Thursday 4 August 2016

Day 17 - I am not enough - Really?

I forgive myself that I have accepted and allowed myself to participate in the belief that I am not enough as a person.

I forgive myself that I have accepted and allowed myself to define myself as this belief that I am not enough - as I am comparing myself with others in my reality, whom I then set myself against - and say to myself that ‘I do not stand up to this being, they are better than me’.

I forgive myself that I have accepted and allowed myself to participate in the belief that I must be able to stand up to beings, standing up to them in the sense that I can match or exceed good qualities that they have, like having better grades, jobs, money’.

I forgive myself that I have accepted and allowed myself to define myself as the belief that I am ‘stupid’ because this is what was said to me as a young person growing up.

I forgive myself that I have accepted and allowed myself to take personally the words ‘you are not very clever’ - these words that came from family members, that I could see in that moment as being ‘true’ as I had not surpassed any of the ‘challenges’ that had been set forth by previous and current family.

RECORD EXTRACTS »

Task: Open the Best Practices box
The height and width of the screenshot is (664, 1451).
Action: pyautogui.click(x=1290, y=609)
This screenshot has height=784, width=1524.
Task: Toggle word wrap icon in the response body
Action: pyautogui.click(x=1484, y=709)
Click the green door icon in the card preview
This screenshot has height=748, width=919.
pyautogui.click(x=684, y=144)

REQUIREMENT » Reproduce the passage of the self-forgiveness entry that begins with the words containing "Thursday 4 August" and ends with "person growing up.".

SOLVED PROBLEM »
Thursday 4 August 2016

Day 17 - I am not enough - Really?

I forgive myself that I have accepted and allowed myself to participate in the belief that I am not enough as a person.

I forgive myself that I have accepted and allowed myself to define myself as this belief that I am not enough - as I am comparing myself with others in my reality, whom I then set myself against - and say to myself that ‘I do not stand up to this being, they are better than me’.

I forgive myself that I have accepted and allowed myself to participate in the belief that I must be able to stand up to beings, standing up to them in the sense that I can match or exceed good qualities that they have, like having better grades, jobs, money’.

I forgive myself that I have accepted and allowed myself to define myself as the belief that I am ‘stupid’ because this is what was said to me as a young person growing up.